Nelson Mandela gestures after he was released from prison almost three decades ago. PHOTO|FILE

Much as I look young I am basically a typical ‘Mhenga’. Actually I have been around for long. Naturally a lot of water has passed under this bridge. But two major ‘tsunamis’ stand out. And they were indeed seismic events.

One: the famous walk by President Barak Obama and his wife Michelle along Pennsylvania Ave, on 20 January 1999, during his inauguration parade as the 44th president of the United States - the first African-American to that post.

Second: the famous Nelson Mandela walk out the front gate of the Victor Verster Prison in suburban Cape Town on the sun-splashed afternoon of Feb. 11, 1990, arm-in-arm with his then-wife, Winnie. Each raised a fist in triumph.

The latter event was what came to mind last Sunday since it was exactly 28 years from that famous afternoon walk - the walk to freedom! After 27 years in prison.

No wonder the first thing I did when one morning I first landed at the O. R. Tambo Airport in Johannesburg – 10 years after that walk - and after dropping my bags at my hotel, I took a taxi to House No. 9115, Vilakazi Street, Orlando West, Soweto, to visit the famous Mandela House.

But that is a story for another day. Back to the famous walk..... The evening before his release from prison, Mandela was ushered into a secret meeting with South African President F.W. de Klerk for a conversation that sounded straight from the theatre of the absurd.

De Klerk told Mandela he would be a free man the next day, making good on a pledge the president had made a week earlier, though without setting the exact date. Yet Mandela was still caught off guard.

“I deeply wanted to leave prison as soon as I could, but to do so on such short notice would not be wise,” Mandela wrote later in his autobiography, Long Walk To Freedom. “I thanked Mr. de Klerk, and then said that at the risk of appearing ungrateful I would prefer to have a week’s notice in order that my family and my organisation could be prepared.”

Taken aback, de Klerk excused himself to consult with his advisers. Several minutes later, he returned and insisted that Mandela, like a house guest who had hung around too long, would have to check out the next day whether he liked it or not. Mandela relented, and the jailer and the jailed shared a glass of whiskey.

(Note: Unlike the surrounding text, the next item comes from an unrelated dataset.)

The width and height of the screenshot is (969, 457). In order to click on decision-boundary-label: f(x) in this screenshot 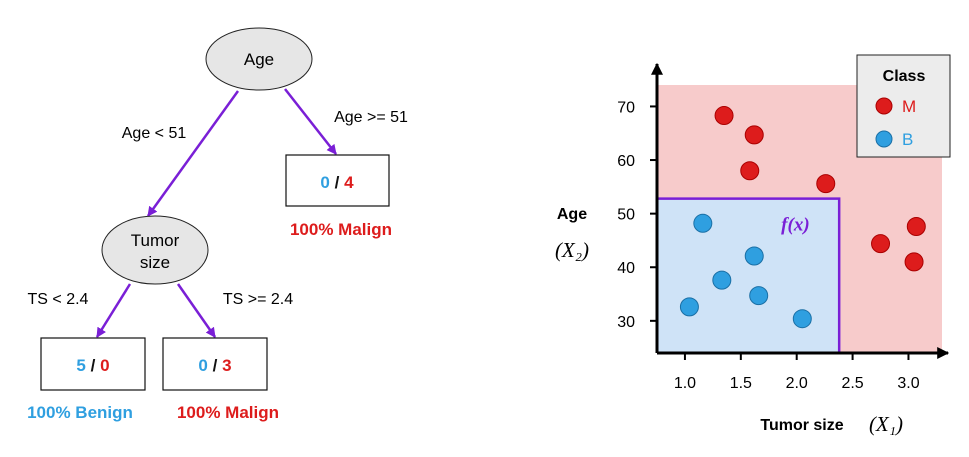, I will do `click(795, 226)`.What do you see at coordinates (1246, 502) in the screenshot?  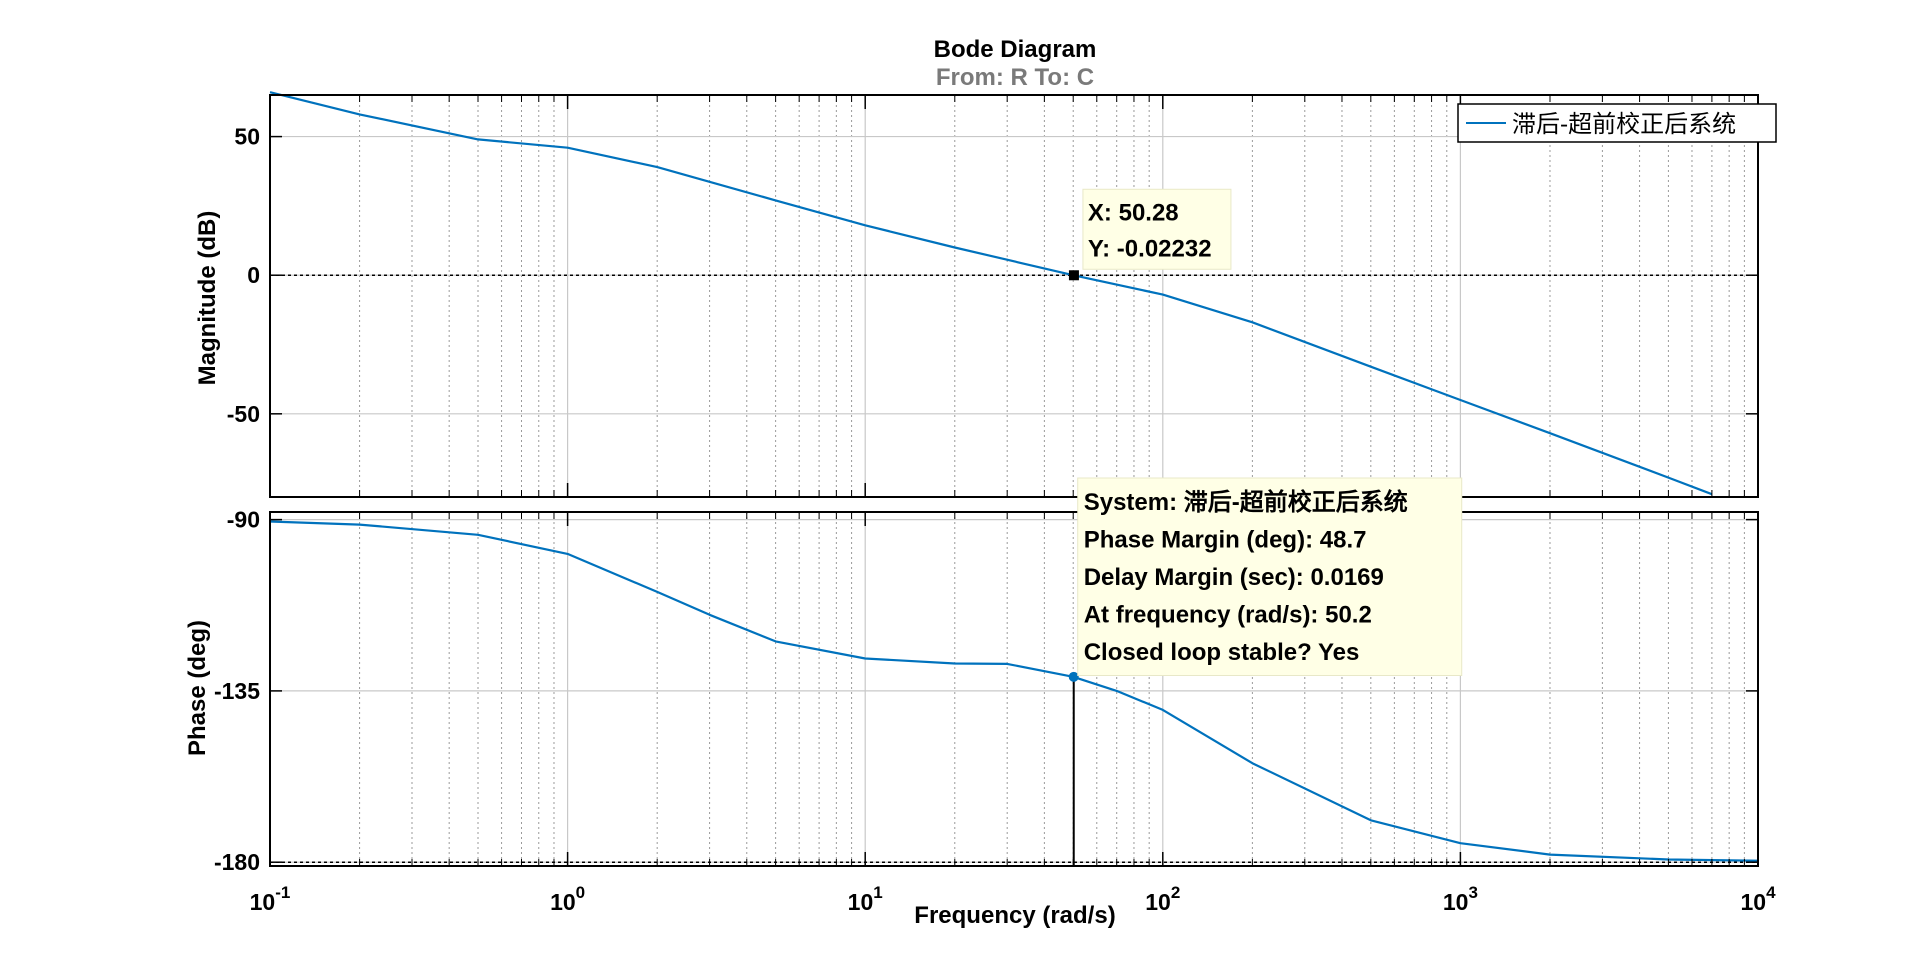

Greg Myre writes in The Parallels of the anxiety during that time. Nobody knew what would happen next. Mandela had disappeared from view in 1964 after giving a four-hour speech at the conclusion of his sabotage trial, where he was convicted and received a life sentence.

As the ‘freedom convoy’ drove into the city, “People began knocking on the windows, and then on the [trunk and the hood],” Mandela wrote. “Inside it sounded like a massive hailstorm. Then people began jumping on the car in their excitement. Others began to shake it and at that moment I began to worry. I felt as though the crowd might very well kill us with their love.”

Rather than continue into the crowd, Mandela diverted the driver to the nearby home of Dullah Omar, one of Mandela’s lawyers. Omar was stunned to find Mandela at his front door. “Aren’t you meant to be at the Grand Parade?” he asked.

Mandela went in for a cold drink at Omar’s home. Soon Archbishop Desmond Tutu called in great distress and urged him to return.

Mandela got back in the car, the mobbing continued as he approached City Hall. He eventually arrived at twilight, facing a sea of frenzied supporters from the balcony. He took out his prepared remarks ... and realised he had left his reading glasses at the prison. So he borrowed Winnie’s.

“Comrades and fellow South Africans, I greet you all in the name of peace, democracy and freedom,” said Mandela. “I stand here before you not as a prophet, but as a humble servant of you the people. ...” And the rest as they say is history.